Heterophyllin B inhibits the adhesion and invasion of ECA-109 human esophageal carcinoma cells by targeting PI3K/AKT/β-catenin signaling.[Pubmed: 26647768 ]

Mol Med Rep. 2016 Feb;13(2):1097-104.

The present study aimed to measure the effect of Heterophyllin B (HB) on the adhesion and invasion of ECA-109 human esophageal carcinoma cells, and examine the possible mechanism involved.
METHODS AND RESULTS:
A Cell Counting kit 8 assay was performed to determine the cell viability. Cell adhesion and invasion were determined following treatment of the ECA-109 cells with HB (0, 10, 25 and 50 μM) for 24 h. The levels of phosphorylated (p-)ATK and p-phosphoinositide 3-kinase (PI3K), and the protein levels of β-catenin were measured using western blot analysis. The mRNA and protein expression levels of E-cadherin, vimentin, snail, matrix metalloproteinase (MMP)2 and MMP9 were detected using reverse transcription-quantitative polymerase chain reaction and western blot analyses, respectively. HB (10, 25 and 50 μM) significantly suppressed the adhesion and invasion of the ECA-109 human esophageal carcinoma cells in a dose-dependant manner. The expression levels of p-ATK, p-PI3K and β-catenin were markedly decreased. The expression of E-cadherin was promoted, whereas the expression levels of snail, vimentin, MMP 2 and MMP 9 were decreased significantly in the ECA-109 cells treated with HB. In addition, HB inhibited the adhesion and invasion induced by PI3K activating peptide in the ECA-109 cells, and the protein expression levels were also adjusted.
CONCLUSIONS:
These results suggested that HB effectively suppressed the adhesion and invasion of the human esophageal carcinoma cells by mediating the PI3K/AKT/β-catenin pathways and regulating the expression levels of adhesion- and invasion-associated genes.

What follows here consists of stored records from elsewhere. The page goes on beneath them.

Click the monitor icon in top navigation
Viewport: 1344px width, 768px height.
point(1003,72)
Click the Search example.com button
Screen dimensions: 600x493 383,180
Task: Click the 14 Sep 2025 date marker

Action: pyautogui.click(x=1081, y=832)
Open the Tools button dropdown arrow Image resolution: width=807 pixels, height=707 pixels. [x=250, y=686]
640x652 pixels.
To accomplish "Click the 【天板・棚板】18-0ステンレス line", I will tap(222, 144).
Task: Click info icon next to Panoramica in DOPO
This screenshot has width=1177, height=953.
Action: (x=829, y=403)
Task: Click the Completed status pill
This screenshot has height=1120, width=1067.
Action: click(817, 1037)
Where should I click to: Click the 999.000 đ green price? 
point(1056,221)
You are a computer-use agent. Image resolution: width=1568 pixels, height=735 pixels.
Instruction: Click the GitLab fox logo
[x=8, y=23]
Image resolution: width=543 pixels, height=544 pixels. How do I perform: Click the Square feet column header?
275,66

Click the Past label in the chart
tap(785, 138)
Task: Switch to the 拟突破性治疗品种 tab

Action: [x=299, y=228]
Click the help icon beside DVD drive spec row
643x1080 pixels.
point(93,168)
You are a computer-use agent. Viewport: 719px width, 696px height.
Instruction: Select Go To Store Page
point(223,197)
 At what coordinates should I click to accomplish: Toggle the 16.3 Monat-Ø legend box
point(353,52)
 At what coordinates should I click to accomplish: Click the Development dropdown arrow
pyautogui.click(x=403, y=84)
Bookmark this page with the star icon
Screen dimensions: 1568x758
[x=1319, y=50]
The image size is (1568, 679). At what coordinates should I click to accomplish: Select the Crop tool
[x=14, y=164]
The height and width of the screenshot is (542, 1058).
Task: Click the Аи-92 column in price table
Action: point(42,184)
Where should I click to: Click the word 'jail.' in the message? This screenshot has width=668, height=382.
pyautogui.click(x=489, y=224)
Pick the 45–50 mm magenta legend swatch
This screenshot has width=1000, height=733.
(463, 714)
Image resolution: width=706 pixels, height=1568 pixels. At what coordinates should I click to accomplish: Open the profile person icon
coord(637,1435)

Biomed Chromatogr. 2015 Nov;29(11):1693-9.

LC-ESI-MS/MS analysis and pharmacokinetics of heterophyllin B, a cyclic octapeptide from Pseudostellaria heterophylla in rat plasma.[Pubmed: 25967583]

Heterophyllin B (HB) is a cyclic octapeptide isolated from Pseudostellaria heterophylla. Heterophyllin B is used as the quality control index for evaluating P. heterophylla in the Chinese Pharmacopoeia.
METHODS AND RESULTS:
A rapid and sensitive LC-ESI-MS/MS method was developed and validated for the analysis of Heterophyllin B in rat plasma. Sample preparation consisted of a solid-phase extraction step for the removal of interference and preconcentration of the target analyte Heterophyllin B and the internal standard N-acetylcysteine before chromatographic analysis by MS/MS detection. The separation of Heterophyllin B and N-acetylcysteine was performed using a Hypersil GOLDTM C18 column and a mixture of methanol-water (60:40, v/v) containing 10 mmol/L ammonium formate and 0.1% formic acid as the mobile phase. The determination step was optimized in the selected reaction monitoring mode for the highly selective and sensitive quantitation of Heterophyllin B in rat plasma. Intra- and inter-assay precision (as relative standard deviation) was ≤9.1%, and accuracy was between 92.6 and 102.7%. The validated method was successfully applied to quantify Heterophyllin B concentrations up to 7 h after tail intravenous injections of 2.08, 4.16 and 8.32 mg/kg Heterophyllin B in rats.
CONCLUSIONS:
The LC-MS/MS method identified the relevant pharmacokinetic parameters of Heterophyllin B and its studied analog.